Job Information
Honeywell HPC Technical Leader in Tempe, Arizona
The future is what you make it. When you join Honeywell, you become a member of our global team of thinkers, innovators, dreamers and doers who make the things that make the future. That means changing the way we fly, fueling jets in an eco-friendly way, keeping buildings smart and safe and even making it possible to breathe on Mars. Working at Honeywell isn’t just about developing cool things. That’s why all of our employees enjoy access to dynamic career opportunities across different fields and industries. Are you ready to help us make the future?

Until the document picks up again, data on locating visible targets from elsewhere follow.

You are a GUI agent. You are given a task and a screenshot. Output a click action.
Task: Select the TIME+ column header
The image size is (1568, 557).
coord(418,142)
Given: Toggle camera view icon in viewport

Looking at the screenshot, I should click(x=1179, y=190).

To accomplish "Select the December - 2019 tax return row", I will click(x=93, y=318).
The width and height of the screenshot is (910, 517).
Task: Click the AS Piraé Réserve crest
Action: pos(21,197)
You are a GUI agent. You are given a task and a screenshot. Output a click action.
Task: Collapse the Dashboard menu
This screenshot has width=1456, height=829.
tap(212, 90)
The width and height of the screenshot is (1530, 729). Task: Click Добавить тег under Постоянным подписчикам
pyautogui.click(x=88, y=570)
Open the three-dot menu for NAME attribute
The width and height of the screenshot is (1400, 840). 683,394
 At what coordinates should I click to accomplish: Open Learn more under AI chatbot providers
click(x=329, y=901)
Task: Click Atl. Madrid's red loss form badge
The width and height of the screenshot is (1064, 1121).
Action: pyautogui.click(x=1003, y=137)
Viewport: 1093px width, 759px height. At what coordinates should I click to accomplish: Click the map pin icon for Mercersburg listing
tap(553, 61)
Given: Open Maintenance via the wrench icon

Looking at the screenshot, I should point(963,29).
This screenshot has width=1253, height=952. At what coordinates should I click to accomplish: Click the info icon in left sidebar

The Enterprise Datacenter and Networks Organization designs, implements and operates a state-of-the-art Information Systems Infrastructure serving around 110,000 employees, in over 700 locations across 65 plus countries. We work with the latest and emerging technologies to deliver scalable, high performing, always available infrastructure services around the world. We deliver services that connect, host, virtualize, store, collaborate, integrate, compute and transact business solutions that utilizes cloud first, automation, analytics, “as a Service”, BIG data and software defined.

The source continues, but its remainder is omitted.